A nurse is caring for a client with systemic sclerosis. The client's facial skin is very tight, limiting the ability to open the mouth. Besides a consultation with a registered dietitian for appropriate nutrition, what other consultation should the nurse facilitate?
- A. Dentist
- B. Massage therapist
- C. Occupational therapy
- D. Physical therapy
Correct Answer: A
Rationale: With limited ability to open the mouth, dental hygiene may be lacking. The nurse should encourage the client to see a dentist. The other referrals are not related to the mouth.
A client comes to the family medicine clinic and reports joint pain and stiffness. The nurse is asked to assess the client for Heberden's nodules. What assessment technique is correct?
- A. Inspect the client's distal finger joints
- B. Palpate the client's upper body lymph nodes
- C. Assess the client's range of motion
- D. Perform a musculoskeletal strength test
Correct Answer: A
Rationale: Heberden's nodules are bony swellings at the distal interphalangeal joints, commonly associated with osteoarthritis. Inspecting the distal finger joints is the correct assessment technique.
The nurse working in the orthopedic clinic knows that a client with which factor has an absolute contraindication for having a total joint replacement?
- A. Needs multiple dental fillings
- B. Over age 85
- C. Severe osteoporosis
- D. Urinary tract infection
Correct Answer: C
Rationale: Osteoporosis is a contraindication to joint replacement because the bones have a high risk of shattering as the new prosthesis is implanted. The client who needs fillings should have them done prior to the surgery. Age greater than 85 is not an absolute contraindication. A urinary tract infection can be treated prior to surgery.
A client has a possible connective tissue disease and the nurse is reviewing the client's laboratory values. Which laboratory values and their related connective tissue diseases (CTDs) are correctly matched? (Select all that apply.)

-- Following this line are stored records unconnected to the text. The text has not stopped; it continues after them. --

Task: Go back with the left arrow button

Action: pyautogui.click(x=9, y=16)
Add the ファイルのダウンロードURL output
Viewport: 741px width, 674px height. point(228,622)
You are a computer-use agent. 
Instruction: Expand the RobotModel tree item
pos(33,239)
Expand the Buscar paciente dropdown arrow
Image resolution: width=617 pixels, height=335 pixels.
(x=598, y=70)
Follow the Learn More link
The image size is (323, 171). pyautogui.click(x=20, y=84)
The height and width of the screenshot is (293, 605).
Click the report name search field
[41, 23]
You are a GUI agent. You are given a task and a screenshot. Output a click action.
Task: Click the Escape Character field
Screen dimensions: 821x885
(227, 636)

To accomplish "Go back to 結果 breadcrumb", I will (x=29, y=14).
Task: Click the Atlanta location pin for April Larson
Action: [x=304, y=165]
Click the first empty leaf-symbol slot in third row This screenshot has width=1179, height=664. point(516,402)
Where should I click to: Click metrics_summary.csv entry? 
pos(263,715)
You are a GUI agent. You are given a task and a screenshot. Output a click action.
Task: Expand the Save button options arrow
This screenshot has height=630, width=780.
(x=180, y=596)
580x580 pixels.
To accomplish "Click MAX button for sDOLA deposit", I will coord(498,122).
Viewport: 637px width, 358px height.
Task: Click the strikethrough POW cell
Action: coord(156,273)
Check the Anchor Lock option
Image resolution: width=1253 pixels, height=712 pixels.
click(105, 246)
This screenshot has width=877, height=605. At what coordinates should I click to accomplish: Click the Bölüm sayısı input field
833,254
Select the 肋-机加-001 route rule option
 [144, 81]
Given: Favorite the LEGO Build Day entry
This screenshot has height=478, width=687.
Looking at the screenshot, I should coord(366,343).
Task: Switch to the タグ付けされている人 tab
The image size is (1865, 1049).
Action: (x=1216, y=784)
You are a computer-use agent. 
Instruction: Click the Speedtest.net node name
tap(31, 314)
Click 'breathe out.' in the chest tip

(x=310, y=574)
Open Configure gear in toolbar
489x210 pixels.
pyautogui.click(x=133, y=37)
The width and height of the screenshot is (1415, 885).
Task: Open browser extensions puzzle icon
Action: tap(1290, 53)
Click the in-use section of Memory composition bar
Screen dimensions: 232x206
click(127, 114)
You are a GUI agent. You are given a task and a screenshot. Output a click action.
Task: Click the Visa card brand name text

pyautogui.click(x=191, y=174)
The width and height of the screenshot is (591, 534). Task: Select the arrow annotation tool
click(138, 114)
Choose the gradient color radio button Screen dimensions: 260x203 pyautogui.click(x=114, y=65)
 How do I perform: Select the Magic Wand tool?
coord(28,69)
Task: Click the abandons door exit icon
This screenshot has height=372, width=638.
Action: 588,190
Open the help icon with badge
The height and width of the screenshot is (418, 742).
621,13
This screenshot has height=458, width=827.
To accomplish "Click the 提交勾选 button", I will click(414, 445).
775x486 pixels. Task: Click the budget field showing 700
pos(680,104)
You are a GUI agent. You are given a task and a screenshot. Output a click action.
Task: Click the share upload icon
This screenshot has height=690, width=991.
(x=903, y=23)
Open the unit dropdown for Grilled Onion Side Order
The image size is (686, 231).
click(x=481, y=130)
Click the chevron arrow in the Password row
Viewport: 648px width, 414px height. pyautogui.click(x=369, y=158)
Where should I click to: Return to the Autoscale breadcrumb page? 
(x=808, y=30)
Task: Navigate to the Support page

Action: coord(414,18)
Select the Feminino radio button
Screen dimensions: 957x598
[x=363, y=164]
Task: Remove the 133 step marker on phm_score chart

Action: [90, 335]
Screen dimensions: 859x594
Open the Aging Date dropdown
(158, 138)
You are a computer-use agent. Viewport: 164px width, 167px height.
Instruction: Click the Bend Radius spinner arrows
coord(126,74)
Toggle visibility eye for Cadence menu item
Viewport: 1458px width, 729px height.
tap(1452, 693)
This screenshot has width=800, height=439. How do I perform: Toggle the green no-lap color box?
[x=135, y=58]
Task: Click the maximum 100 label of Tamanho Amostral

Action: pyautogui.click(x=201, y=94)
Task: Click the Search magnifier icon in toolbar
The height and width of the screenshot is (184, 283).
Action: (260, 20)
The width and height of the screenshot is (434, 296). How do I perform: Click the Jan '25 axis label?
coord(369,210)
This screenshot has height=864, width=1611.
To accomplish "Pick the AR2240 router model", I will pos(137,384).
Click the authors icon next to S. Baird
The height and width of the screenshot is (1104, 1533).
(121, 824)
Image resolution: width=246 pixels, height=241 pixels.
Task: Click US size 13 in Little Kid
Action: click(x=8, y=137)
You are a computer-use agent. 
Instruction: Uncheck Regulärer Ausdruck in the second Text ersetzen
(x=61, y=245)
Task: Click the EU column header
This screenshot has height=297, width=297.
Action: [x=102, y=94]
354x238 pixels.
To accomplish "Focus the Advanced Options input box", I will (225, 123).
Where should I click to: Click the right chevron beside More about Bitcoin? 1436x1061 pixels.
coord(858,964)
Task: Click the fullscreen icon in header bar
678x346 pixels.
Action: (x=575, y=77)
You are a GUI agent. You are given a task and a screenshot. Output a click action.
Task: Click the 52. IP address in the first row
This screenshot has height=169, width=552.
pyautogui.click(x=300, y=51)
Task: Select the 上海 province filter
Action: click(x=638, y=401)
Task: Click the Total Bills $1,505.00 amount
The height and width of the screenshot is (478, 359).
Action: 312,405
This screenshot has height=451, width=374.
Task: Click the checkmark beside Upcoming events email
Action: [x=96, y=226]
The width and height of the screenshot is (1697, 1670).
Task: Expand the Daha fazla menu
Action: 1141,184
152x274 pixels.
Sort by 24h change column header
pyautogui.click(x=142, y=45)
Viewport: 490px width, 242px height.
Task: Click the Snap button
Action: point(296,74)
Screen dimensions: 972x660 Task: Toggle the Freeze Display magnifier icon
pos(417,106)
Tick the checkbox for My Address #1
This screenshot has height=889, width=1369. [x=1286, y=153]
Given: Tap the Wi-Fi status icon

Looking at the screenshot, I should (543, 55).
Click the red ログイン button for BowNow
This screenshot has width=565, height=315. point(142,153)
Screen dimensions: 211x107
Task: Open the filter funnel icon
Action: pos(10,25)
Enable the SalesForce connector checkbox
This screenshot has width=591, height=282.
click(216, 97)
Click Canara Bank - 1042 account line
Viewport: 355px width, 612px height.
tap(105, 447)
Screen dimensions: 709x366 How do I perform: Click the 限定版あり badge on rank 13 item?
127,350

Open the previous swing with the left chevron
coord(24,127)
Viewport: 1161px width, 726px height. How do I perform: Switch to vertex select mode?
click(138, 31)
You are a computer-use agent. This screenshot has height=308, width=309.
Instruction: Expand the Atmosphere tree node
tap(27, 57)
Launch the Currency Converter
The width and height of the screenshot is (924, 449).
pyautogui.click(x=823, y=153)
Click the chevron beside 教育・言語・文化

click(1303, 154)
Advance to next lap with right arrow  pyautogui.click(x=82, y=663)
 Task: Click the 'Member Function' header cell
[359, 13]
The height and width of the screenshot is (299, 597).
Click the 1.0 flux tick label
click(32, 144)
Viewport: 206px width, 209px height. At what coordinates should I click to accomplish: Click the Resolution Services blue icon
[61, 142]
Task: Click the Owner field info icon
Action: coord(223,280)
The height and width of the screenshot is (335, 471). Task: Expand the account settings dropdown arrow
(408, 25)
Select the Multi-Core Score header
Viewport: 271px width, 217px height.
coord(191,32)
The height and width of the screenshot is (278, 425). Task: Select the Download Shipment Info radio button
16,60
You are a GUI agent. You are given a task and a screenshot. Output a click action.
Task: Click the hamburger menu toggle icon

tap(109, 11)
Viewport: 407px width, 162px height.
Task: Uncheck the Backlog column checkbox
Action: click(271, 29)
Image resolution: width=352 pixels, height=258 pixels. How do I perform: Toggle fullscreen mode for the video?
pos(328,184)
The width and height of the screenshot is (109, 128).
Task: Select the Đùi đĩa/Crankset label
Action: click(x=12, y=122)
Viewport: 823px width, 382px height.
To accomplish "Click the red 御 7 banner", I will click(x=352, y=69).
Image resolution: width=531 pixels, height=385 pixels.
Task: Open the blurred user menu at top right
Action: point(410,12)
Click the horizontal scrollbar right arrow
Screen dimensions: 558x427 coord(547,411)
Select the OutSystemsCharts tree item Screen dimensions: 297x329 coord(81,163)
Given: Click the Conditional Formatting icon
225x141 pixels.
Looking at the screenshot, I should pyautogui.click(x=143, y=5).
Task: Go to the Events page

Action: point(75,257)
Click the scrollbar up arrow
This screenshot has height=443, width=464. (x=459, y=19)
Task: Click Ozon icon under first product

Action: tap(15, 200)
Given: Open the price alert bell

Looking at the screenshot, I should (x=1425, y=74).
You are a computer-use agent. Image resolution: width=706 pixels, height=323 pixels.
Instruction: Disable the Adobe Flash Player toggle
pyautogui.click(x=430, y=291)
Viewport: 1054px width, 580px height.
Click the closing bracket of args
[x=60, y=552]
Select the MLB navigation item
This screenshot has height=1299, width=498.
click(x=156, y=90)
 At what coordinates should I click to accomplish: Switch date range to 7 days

- A. Elevated antinuclear antibody (ANA): Normal value: no connective tissue disease
- B. Elevated sedimentation rate: Rheumatoid arthritis
- C. Elevated albumin: Indicative only of rheumatoid deficit
- D. Positive human leukocyte antigen B27 (HLA-B27): Reiter's syndrome or ankylosing spondylitis
- E. Positive rheumatoid factor: Possible kidney disease
Correct Answer: D,E
Rationale: The HLA-B27 is diagnostic for Reiter's syndrome or ankylosing spondylitis. A positive rheumatoid factor can be seen in autoimmune CTDs, kidney and liver disease, or leukemia.